■『ばけばけ』の視聴率が急落のなか……

『ばけばけ』は物語に大きな起伏が少なく、脚本を担当するふじきみつ彦氏が「何も起きない朝ドラ」と明言するドラマながら、シナリオの面白さや俳優陣の素晴らしい演技もあり、安定した数字が取れていた。週平均視聴率は第1週(9月29日~10月3日)から第17週(1月26日~30日)まで14%台後半~15%台後半の間を維持。16%台の放送回も多かった。

 ところが――第18週(1月31日~2月6日)では数字が急落。2月5日放送回が作品ワーストの13.6%(関東地区/ビデオリサーチ)を出すなど、一気に数字を落としてしまった。

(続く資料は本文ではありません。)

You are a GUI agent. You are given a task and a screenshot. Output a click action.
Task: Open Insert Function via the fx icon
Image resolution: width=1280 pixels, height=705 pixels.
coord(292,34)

 ちなみに、直前の朝ドラで人気作だった今田美桜(28)主演の『あんぱん』(25年前期)の場合は、最初は週平均15%台から始まり、中盤から右肩上がりで数字が上昇するように。後半では17%台の回が増え、最終回18.1%、最終週17.1%でどちらも作品最高記録を更新。右肩上がりでのフィナーレを飾った。

「総選挙前で各局の番組編成が変わっていたため、そうしたことも影響しているのかもしれませんが……第18週は、トキ(高石)がラシャメン(洋妾)と勘違いされて家族ごと近隣住民に嫌がらせを受けるなど、全体的に話が暗い週だった。“朝からつらい”という声も多かったため、それもあったのかもしれません」(前出のテレビ誌編集者)

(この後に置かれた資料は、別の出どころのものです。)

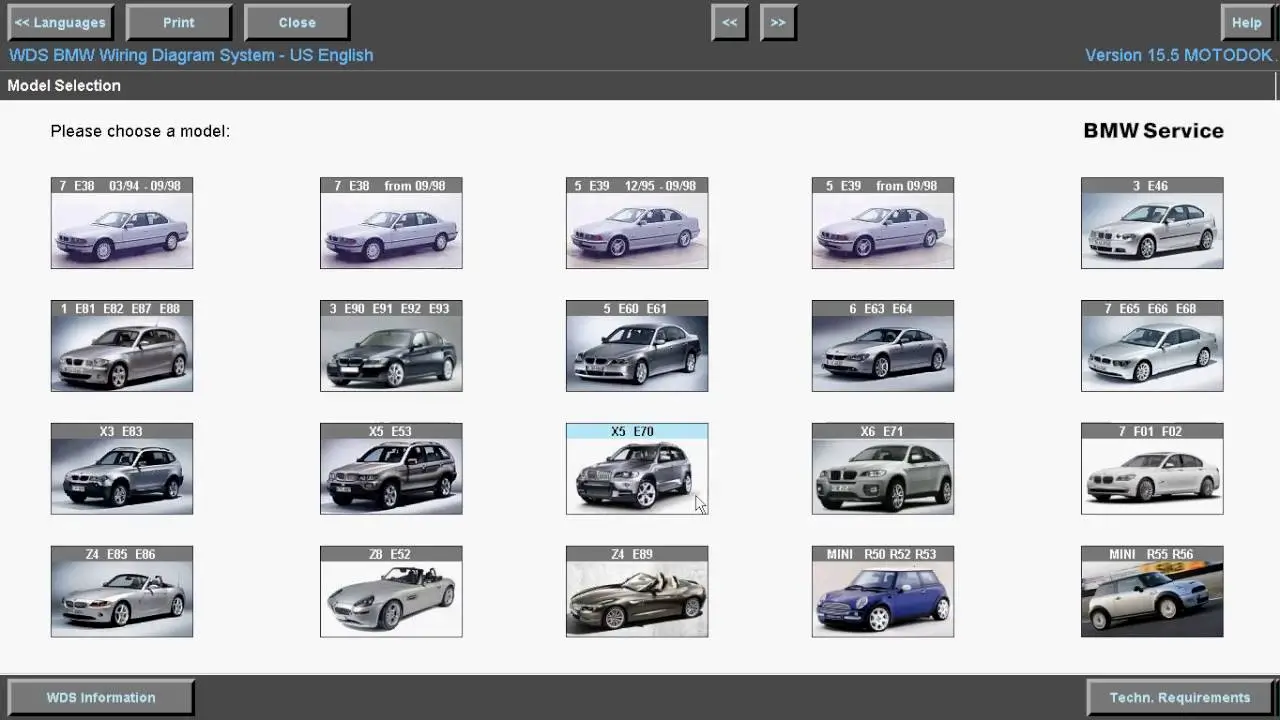View the Techn. Requirements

 そして、これまでの『ばけばけ』の視聴率に関して言えば、第19週から“セミリタイア”すると見られる吉沢の影響は大きかったと言われている。吉沢は以前から人気の俳優だったが、『ばけばけ』に初登場した第4週(10月20日~24日)の時期には、吉沢が主演を務め、後に邦画実写作品の興行収入記録1位を更新する映画『国宝』(25年6月公開)が大ヒット中だった。吉沢が文字通り国宝級俳優として注目されたことから、その流れで彼が出演する『ばけばけ』を見始めたという声も当時多かった。

「吉沢さん演じる錦織は準主人公・ヘブンのフォローを常にし、毎朝送迎するという立ち位置もあり、毎週出番が多いキャラでもありましたよね。存在を忘れられたり、若干ポンコツなところがバレて不貞腐れたり、カッコいい吉沢さんのコミカルで面白い演技が見られるシーンが盛りだくさんで、それを楽しみにしていた視聴者もいたでしょう。

 しかし、2月16日からは舞台が熊本に変わることで、吉沢さん演じる錦織の出番も激減すると。そしてその前に、錦織には大きな問題が降りかかりそうだと。それにより、錦織が半ば退場するような形になるのかもしれませんね。

 外的の要因もありえますが、2月1日からの週で『ばけばけ』の視聴率が急落したのは間違いない。そんななか“視聴率”俳優の退場気配……同朝ドラはまさに、ここが正念場ですね」(前同)

『ばけばけ』の舞台は第18週(2月1日~)の時点で1891年(明治24年)。錦織のモデル・西田さんは1897年(明治30年)で結核を患い、34歳で短い生涯を終えた。それは、まだ先の話だろうが――。